[Target position records]
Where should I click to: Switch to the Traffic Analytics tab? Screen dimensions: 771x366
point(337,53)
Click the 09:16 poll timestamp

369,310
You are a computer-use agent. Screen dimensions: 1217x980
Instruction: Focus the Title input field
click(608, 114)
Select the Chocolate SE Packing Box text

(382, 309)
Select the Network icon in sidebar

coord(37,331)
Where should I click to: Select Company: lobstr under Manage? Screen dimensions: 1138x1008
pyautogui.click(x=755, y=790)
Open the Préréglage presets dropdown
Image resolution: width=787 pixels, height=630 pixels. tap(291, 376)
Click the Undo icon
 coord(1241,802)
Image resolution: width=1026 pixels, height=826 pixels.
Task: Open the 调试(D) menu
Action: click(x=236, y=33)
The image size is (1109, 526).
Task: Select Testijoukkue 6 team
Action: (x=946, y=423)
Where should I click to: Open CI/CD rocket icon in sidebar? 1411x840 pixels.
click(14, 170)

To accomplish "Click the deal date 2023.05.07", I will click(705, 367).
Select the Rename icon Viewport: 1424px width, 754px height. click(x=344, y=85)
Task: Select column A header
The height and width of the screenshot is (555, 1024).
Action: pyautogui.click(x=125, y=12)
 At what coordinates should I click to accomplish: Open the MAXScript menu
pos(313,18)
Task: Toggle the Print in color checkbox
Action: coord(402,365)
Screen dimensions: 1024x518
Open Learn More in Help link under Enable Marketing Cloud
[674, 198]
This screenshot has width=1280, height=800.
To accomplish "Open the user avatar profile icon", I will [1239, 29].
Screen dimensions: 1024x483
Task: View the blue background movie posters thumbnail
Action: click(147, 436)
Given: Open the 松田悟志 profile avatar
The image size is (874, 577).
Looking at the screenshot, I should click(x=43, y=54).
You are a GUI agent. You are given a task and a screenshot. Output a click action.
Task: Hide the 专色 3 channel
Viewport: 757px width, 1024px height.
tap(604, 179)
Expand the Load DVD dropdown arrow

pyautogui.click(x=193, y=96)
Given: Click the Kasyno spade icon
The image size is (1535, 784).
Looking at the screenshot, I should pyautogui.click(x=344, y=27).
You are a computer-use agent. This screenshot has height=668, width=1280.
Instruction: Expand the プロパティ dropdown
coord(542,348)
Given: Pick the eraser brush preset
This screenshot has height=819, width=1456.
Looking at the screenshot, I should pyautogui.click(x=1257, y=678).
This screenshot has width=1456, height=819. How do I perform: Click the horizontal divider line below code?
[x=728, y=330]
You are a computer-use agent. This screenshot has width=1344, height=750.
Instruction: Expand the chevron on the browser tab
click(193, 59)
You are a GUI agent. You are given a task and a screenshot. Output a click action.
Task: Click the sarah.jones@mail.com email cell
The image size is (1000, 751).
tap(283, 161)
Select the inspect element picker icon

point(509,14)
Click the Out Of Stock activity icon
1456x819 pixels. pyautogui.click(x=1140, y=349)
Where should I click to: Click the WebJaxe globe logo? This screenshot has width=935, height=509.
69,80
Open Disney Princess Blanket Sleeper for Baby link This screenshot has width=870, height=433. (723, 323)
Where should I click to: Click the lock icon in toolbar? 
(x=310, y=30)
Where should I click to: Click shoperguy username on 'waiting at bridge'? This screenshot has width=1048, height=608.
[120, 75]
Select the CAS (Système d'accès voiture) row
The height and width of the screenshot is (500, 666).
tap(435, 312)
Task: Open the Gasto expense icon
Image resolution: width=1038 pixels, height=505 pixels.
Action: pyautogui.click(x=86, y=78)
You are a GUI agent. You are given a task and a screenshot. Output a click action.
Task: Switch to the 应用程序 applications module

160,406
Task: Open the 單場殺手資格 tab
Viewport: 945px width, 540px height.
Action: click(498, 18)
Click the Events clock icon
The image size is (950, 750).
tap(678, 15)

◆ WRITTEN PROBLEM: Convert the lines above into a Markdown table with the columns Row and Line, leaving out blank lines. Begin with the line containing "Open Disney Princess" and continue through the line containing "Action: pyautogui.click(x=86, y=78)", including both.

◆ EXERCISE SOLUTION:
| Row | Line |
|---|---|
| 1 | Open Disney Princess Blanket Sleeper for Baby link This screenshot has width=870, height=433. (723, 323) |
| 2 | Where should I click to: Click the lock icon in toolbar?  |
| 3 | (x=310, y=30) |
| 4 | Where should I click to: Click shoperguy username on 'waiting at bridge'? This screenshot has width=1048, height=608. |
| 5 | [120, 75] |
| 6 | Select the CAS (Système d'accès voiture) row |
| 7 | The height and width of the screenshot is (500, 666). |
| 8 | tap(435, 312) |
| 9 | Task: Open the Gasto expense icon |
| 10 | Image resolution: width=1038 pixels, height=505 pixels. |
| 11 | Action: pyautogui.click(x=86, y=78) |